Unique Molecular Identifiers (UMIs), also known as Molecular Barcodes or Random Barcodes, are short random nucleotide sequences used to label each DNA or RNA molecule in a sample for high-throughput sequencing. These unique identifiers serve as molecular tags, allowing the distinction of true variants that are present in the original sample from errors introduced during library preparation or sequencing.
How do UMIs work?
UMIs are typically introduced at the first steps of library preparation, before any PCR amplification steps. After UMI tagging, the molecules are subjected to PCR amplification, making multiple copies of each molecule. During this process, UMIs remain attached to their respective molecules. Subsequently, the amplified molecules are sequenced using high-throughput sequencing technologies. In the final step, bioinformatic tools are employed to process the sequencing data. UMIs are used to cluster sequencing reads based on their unique molecular identifiers. This allows distinguishing between PCR duplicates (copies of the same original molecule) and unique molecules.

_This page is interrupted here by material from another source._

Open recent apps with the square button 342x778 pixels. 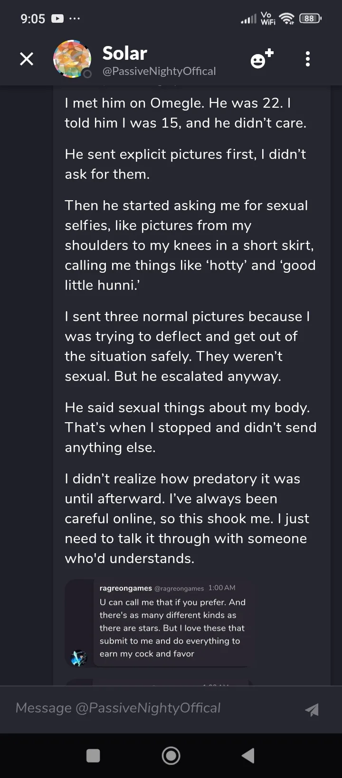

The usage of UMIs is especially recommended for analysis aimed at detecting low-frequency variants in DNA samples or deep sequencing of RNA-seq libraries. Although NGS sequencing technologies such as Illumina offer low error rates, they still affect the ability to confidently identify low-frequency variants. UMIs mitigate errors and quantitative biases introduced during various stages of the NGS sequencing process, including PCR amplification, library preparation, and sequencing itself. By uniquely labeling each molecule of interest, UMIs enable the identification and correction of errors, ensuring increased accuracy and reliability of downstream analysis.
What are the main advantages of using UMIs?
- Error detection: UMIs facilitate detection of errors introduced during library preparation and sequencing.
- Quantification: UMIs can be used for accurate quantification of gene expression levels (RNA-seq).
- Low-frequency (1% and lower) somatic variant detection: UMIs enable distinguishing unique molecules from duplicates generated by PCR amplification, allowing confident detection and analysis of low-frequency genetic alterations.
UMIs in Intelliseq’s workflows
We have recently developed a customized workflow to detect cancer-associated variants from a blood sample. Within the workflow, cell-free DNA released by malignant cells is screened for the presence of SNVs, INDELs, and CNVs. Since the variants of interest are of somatic origin, they are present at low frequencies in the blood sample. The introduction of UMI tags has allowed us to develop a workflow that reliably identifies clinically relevant variants as rare as 0,5-1%. Identification of such mutations is critical for selecting the most appropriate anticancer therapy in accordance with NCCN and FDA guidelines.